Hyper-Calvinism | Theological Word of the Day
As someone who has been called a Hyper-Calvinist many times I thought some of you would be interested to see if you fall into many of it's so called flaws.

What about this part, "the belief in meticulous sovereignty (that God is the immediate cause of all things)?" This is the part that I believe that let's people end the discussion by saying, "Well, I can't talk to you because you're a hyper-calvinist. I also believe in superlapsarianism and that God's love is only for the Elect.
My feeling is that most Calvinist would fit inot some of these groups.


----------



## A5pointer (Nov 6, 2008)

That is not the historic definition. Modern critics such as Geisler have invented a definition that fits their agenda to cast pegorative doubt on those who hold to historic Calvinism.


----------



## BertMulder (Nov 6, 2008)

(tongue in cheek):

guilty as charged...


----------



## panta dokimazete (Nov 6, 2008)

Sam Storm does a good job defining


----------



## Semper Fidelis (Nov 6, 2008)

Spinningplates2 said:


> Hyper-Calvinism | Theological Word of the Day
> As someone who has been called a Hyper-Calvinist many times I thought some of you would be interested to see if you fall into many of it's so called flaws.
> 
> What about this part, "the belief in meticulous sovereignty (that God is the immediate cause of all things)?" This is the part that I believe that let's people end the discussion by saying, "Well, I can't talk to you because you're a hyper-calvinist. I also believe in superlapsarianism and that God's love is only for the Elect.
> My feeling is that most Calvinist would fit inot some of these groups.

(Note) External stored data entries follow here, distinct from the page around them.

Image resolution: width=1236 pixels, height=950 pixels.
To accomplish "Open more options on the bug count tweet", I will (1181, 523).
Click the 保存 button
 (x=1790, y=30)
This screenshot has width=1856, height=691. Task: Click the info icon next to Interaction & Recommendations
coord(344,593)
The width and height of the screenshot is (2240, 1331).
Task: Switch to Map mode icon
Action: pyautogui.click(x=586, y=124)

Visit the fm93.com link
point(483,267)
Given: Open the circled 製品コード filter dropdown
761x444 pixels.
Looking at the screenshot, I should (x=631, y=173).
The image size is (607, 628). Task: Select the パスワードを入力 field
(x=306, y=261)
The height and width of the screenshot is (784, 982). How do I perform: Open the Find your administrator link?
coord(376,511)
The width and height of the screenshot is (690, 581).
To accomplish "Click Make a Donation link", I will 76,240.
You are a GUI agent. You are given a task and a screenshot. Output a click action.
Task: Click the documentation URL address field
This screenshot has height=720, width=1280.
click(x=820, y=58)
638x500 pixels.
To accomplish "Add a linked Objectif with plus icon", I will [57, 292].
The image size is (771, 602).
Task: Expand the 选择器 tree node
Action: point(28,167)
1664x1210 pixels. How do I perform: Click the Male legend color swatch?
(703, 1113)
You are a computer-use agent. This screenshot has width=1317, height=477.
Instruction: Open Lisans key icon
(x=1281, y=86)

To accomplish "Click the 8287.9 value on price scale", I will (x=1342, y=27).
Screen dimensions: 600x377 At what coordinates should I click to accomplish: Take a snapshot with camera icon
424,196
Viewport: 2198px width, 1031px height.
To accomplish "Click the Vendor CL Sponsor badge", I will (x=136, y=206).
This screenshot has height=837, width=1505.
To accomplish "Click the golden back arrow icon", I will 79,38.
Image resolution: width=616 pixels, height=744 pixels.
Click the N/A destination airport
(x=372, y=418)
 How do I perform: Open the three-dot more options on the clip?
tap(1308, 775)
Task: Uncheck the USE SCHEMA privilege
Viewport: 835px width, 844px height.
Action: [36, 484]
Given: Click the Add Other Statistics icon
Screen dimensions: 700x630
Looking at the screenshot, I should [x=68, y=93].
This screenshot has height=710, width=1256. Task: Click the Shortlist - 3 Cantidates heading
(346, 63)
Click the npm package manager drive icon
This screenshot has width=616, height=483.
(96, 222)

The notion that God is the _immediate_ cause of all things is not Reformed. That is not the same thing as saying He superintends all but to state that He is the immediate agent of all thoughts/intentions is not Calvinistic.



> I. God from all eternity did by the most wise and holy counsel of his own will, freely and unchangeably ordain whatsoever comes to pass; yet so as thereby neither is God the author of sin; nor is violence offered to the will of the creatures, *nor is the liberty or contingency of second causes taken away, but rather established.*


----------



## panta dokimazete (Nov 6, 2008)

Thought this was also good:



> It is quite true that archetypal hyper-Calvinism first appeared among the early English Strict and Particular Baptists. It can be seen, for example, in the teachings of men like Joseph Hussey (d. 1726), Lewis Wayman (d. 1764), John Brine (d. 1765), and to some extent in John Gill (d. 1771). 7 However, the theological extreme held by these men, properly denoted as hyper-Calvinism and properly denoted as error, is rather distinct and certainly deserves a more explicit definition than merely an "over-emphasis of irresistible grace which undermines evangelism." And it certainly deserves to be defined in a way that does not confuse it with legitimate 5-point Calvinism. David Engelsma does just that in the following.
> 
> 
> 
> ...



Full article here

Both articles found at monergism.com


----------



## panta dokimazete (Nov 6, 2008)

Semper Fidelis said:


> Spinningplates2 said:
> 
> 
> > Hyper-Calvinism | Theological Word of the Day
> ...



I think the problem originates from the blurring of distinctions by hyper-Calvinists:

"of God"

"not of God"

An evil action is "not of God", but God will use evil actions/activities toward and by His elect to accomplish His ultimate plan to their benefit and the glory of His grace.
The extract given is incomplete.